Paylaş
Luc Besson’ın son filmi Lucy’nin afişinde gözleri sapsarı bir Scarlett Johansson var.
Belli ki Johansson’a filmde bir şeyler oluyor.
Olan da şu; Lucy rolündeki güzel yıldız film boyunca başkalaşıyor, değişiyor, gelişiyor.
Gelişmesinin nedeni ise beyninin kapasitesini arttırması.
KANA KARIŞAN MADDENİN İLGİNÇ ETKİLERİ
Film, etkili bir kaçırılma sahnesi ile başlıyor.
Tayvanlı uyuşturucu tacirlerinin eline düşen Lucy, kurye olmaya zorlanıyor.
Ameliyatla vücuduna yerleştirilen etkin maddenin kana karışması ise beklenmedik sonuçların doğması demek.
Lucy’nin damarlarında dolaşan kimyasallar, ona insanüstü yetenekler kazandırıyor.
Bundan sonrası “insan beyninin tamamını kullanırsa nasıl değişir?” sorusuna aranan cevaplar ile Lucy, polis ve uyuşturucu kaçakçıları arasında geçen aksiyonlu kovalamaca sahneleri arasında gidip gelmece.
Ters yolda, kaldırımda son sürat giden araba sahneleri de var; ikili, üçlü, çoklu dövüş sahneleri de.
Ve kamera arkasında ünlü Fransız sinemacı Luc Besson olduğu için tabii ki hayli tatmin ediciler.
AKSİYONU YÜKSEK
Luc Besson’un senaryosunu yazıp yönetmenliğini yaptığı filmin başrolünde Scarlett Johansson var.
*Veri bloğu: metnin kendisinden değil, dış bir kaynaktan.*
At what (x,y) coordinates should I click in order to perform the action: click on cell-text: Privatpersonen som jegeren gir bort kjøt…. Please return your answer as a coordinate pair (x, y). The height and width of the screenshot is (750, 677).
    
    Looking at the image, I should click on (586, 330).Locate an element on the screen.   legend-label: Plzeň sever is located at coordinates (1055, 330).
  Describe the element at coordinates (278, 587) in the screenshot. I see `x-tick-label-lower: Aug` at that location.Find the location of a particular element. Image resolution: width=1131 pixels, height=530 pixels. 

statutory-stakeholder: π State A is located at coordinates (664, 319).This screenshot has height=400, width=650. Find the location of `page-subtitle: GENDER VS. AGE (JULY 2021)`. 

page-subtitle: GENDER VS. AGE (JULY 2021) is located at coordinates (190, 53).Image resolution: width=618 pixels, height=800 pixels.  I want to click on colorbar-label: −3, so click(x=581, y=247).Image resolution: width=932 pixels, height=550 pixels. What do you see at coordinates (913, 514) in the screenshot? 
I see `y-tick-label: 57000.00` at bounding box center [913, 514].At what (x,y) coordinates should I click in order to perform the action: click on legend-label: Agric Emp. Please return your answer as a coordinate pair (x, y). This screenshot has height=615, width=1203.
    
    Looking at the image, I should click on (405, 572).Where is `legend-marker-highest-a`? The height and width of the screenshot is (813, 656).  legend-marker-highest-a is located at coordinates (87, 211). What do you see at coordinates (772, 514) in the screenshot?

Luc Besson filmi Lucy şöyle diyor: İnsanlar beyinlerinin yüzde 10’unu kullanabiliyor, peki ya yüzde 100’ünü kullanabilselerdi?
Ümit vaad eden, merak ettiren, heyecanlandıran bir senaryo cümlesi, öyle değil mi?
Ama hevesinizi biraz kıracağım.
Film beyni gelişen ve sonucunda süper güçler elde eden bir kadının değişiminden çok, kaçırılma hikâyesi üzerine odaklanıyor ve aksiyonu öne çıkarıyor.
Aralara serpiştirilen bilimsel öğretiler ve National Geographic kıvamındaki görüntüler de havada kalıyor.
Başrolde Scarlett Johansson’ın olması izleyiciyi çekecektir tabii ama Lucy vaad ettiği sözü yerine getiremeyen bir film olarak yüzde 10’unu kullandığımız beynimizde yerini alıyor.